Additionally, commentary during the earnings call on product innovation reassured investors that Lululemon, despite the departure of former Chief Product Officer Sun Choe in May 2024, is regaining its footing in the innovation space.
“As I step back and look at our entire product assortment, I'm excited with the newness we have planned. Our technical product is a key competitive advantage for us. And our positioning as a premium athletic brand offering high-style, high-performance product truly differentiates us from others.” Calvin McDonald, CEO
We hope you’ve been following our coverage of the company during this challenging year, starting with our April 2024 analysis, Lululemon: Is the Brand's Power Really Fading?, and our subsequent updates in the Premium Members’ chat, where we detailed our actions on the stock.
1. Key Financials
Net Revenue: $2.4 billion, an increase of 9%, accelerating from the prior quarter's 7% growth. Mainland China (13% of revenue) led the way with 39% growth, followed by Rest of World (13% of revenue) at 27% growth. Americas were nearly flat, growing just 2%.
Comparable Sales: Increased 3% on a constant currency basis, consistent with the prior quarter.
Gross Profit: Reached $1.4 billion, up 12%, with a gross margin of 58.5% versus 57% in Q3’23 (or 58.1% adjusted for last year's Lululemon Studio obsolescence charge). Margin improvement was driven by product margin gains, favorable FX, and leverage, partially offset by higher distribution costs.

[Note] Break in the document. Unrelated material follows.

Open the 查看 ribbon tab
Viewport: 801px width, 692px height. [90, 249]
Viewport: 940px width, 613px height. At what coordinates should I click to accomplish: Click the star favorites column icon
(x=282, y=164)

Operating Profit: Benefiting from higher gross margin and sales leverage, operating profit surged 45% to $490.6 million, with an operating margin of 20.5% compared to 15.3% in Q3’23 (19.8% when adjusted for prior year's impairment charges). SG&A expenses grew 8%, driven by payroll and higher digital marketing costs.
Diluted EPS: $2.87, up 46% (13.4% adjusted).

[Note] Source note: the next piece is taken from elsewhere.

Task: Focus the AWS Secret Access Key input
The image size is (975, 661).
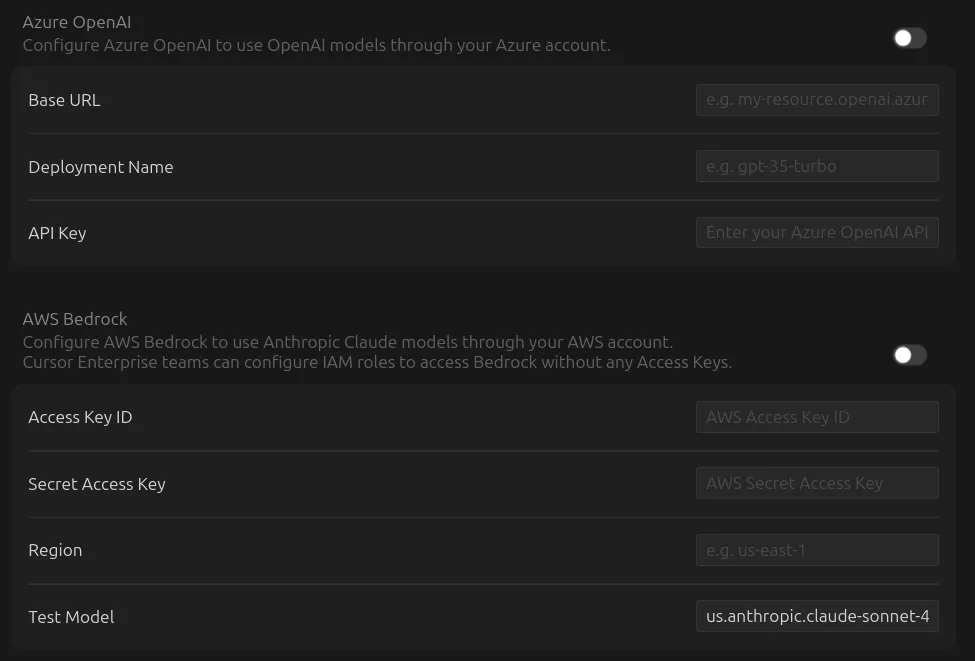Action: (817, 483)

Overall, solid results, with metrics trending in the right direction.
Source: Koyfin (20% off for StockOpine readers and 3 months free trial for annual premium members)
2. Segmental
Americas
Americas Performance: The Americas region remained under pressure as comparable sales declined by 2%, driven by lower conversion. However, higher dollar value per transaction and new/expanded stores contributed to a 2% total revenue increase, reaching net sales of $1.77 billion. Canada stood out with impressive 9% growth within the region.
Margins: Income from operations as a percentage of sales remained stable at 37% (vs. 36.8% in Q3’23), benefiting from SG&A leverage. Gross margin, however, was slightly lower due to deleverage in occupancy and distribution costs.

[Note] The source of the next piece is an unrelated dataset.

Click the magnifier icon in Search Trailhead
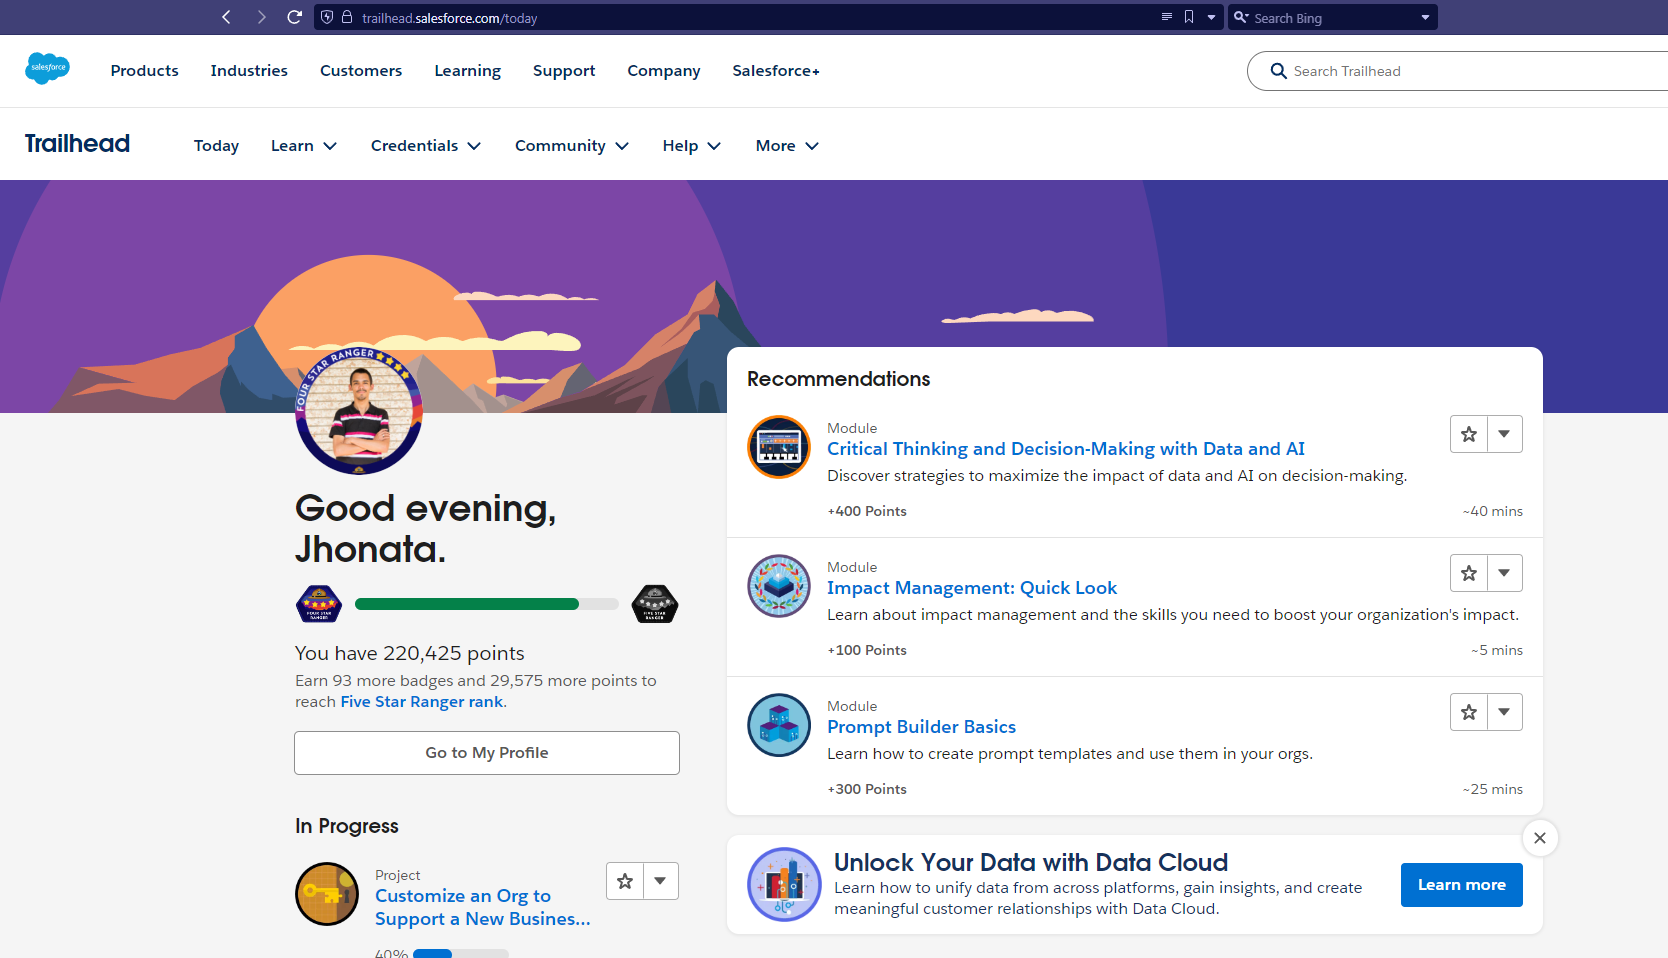The height and width of the screenshot is (958, 1668). pyautogui.click(x=1278, y=71)
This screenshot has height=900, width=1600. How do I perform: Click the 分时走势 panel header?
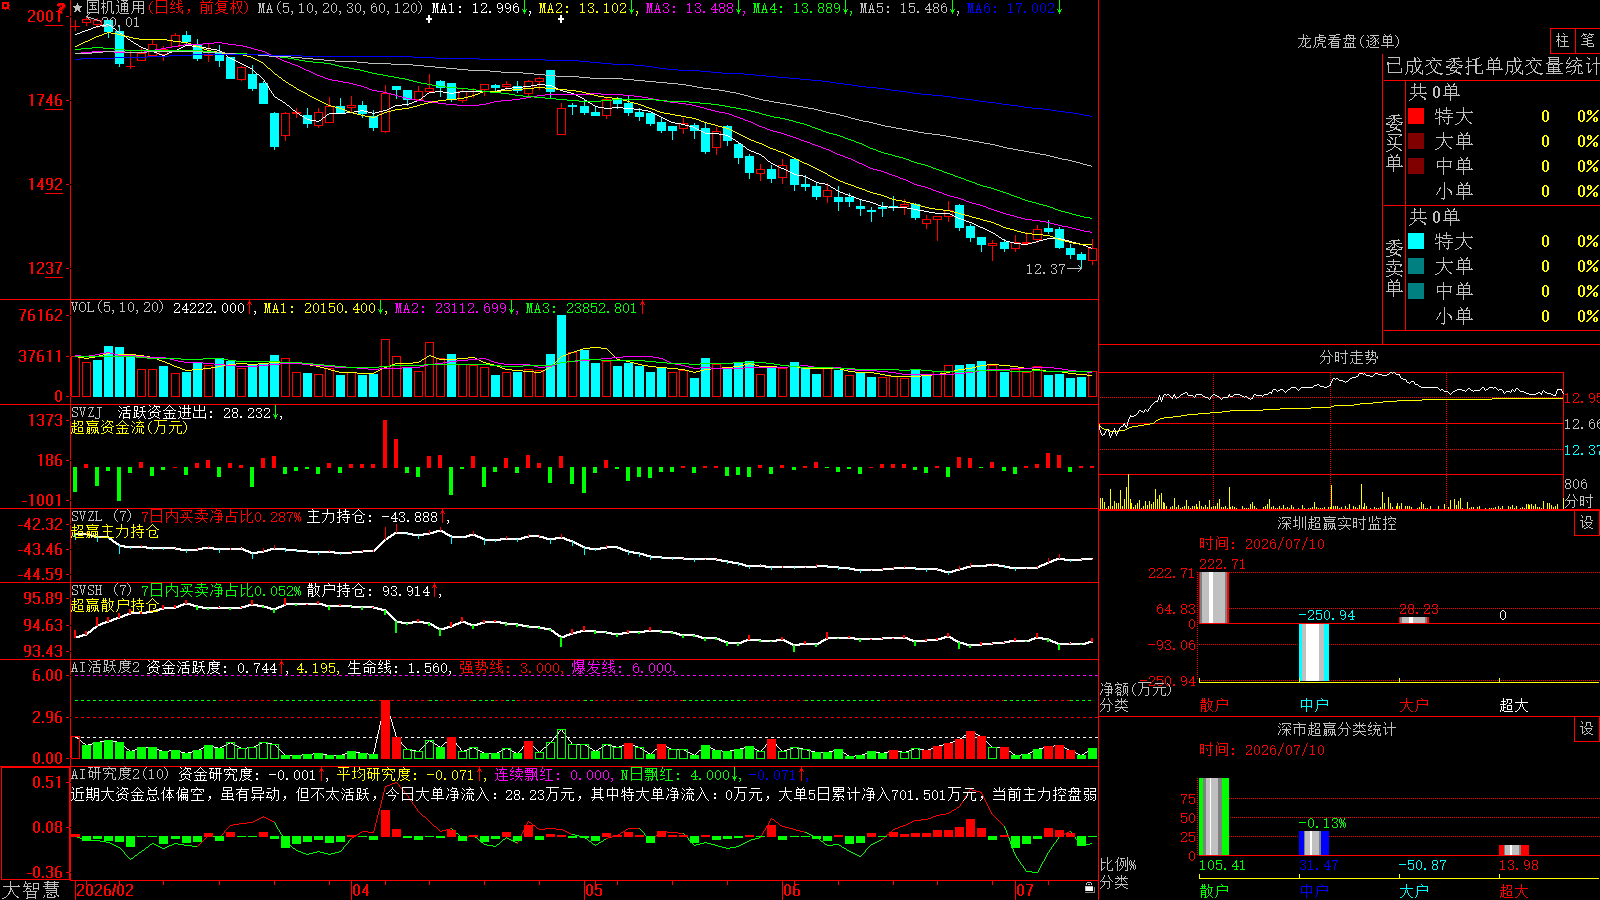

Product Team Changes: Improvements in the U.S. product team are beginning to show results, addressing prior struggles with newness. This progress positions the U.S. market for potential growth, particularly given unaided awareness is currently just 36%.
Membership Growth: Membership increased to 24 million, up from 20 million in the prior quarter, underscoring the brand's resilience and strength.
Commentary on Newness:
Calvin McDonald, CEO, highlighted
“I'm proud of how our leaders and teams pushed forward this quarter and how we have made meaningful progress in creating the product organization to drive our future success.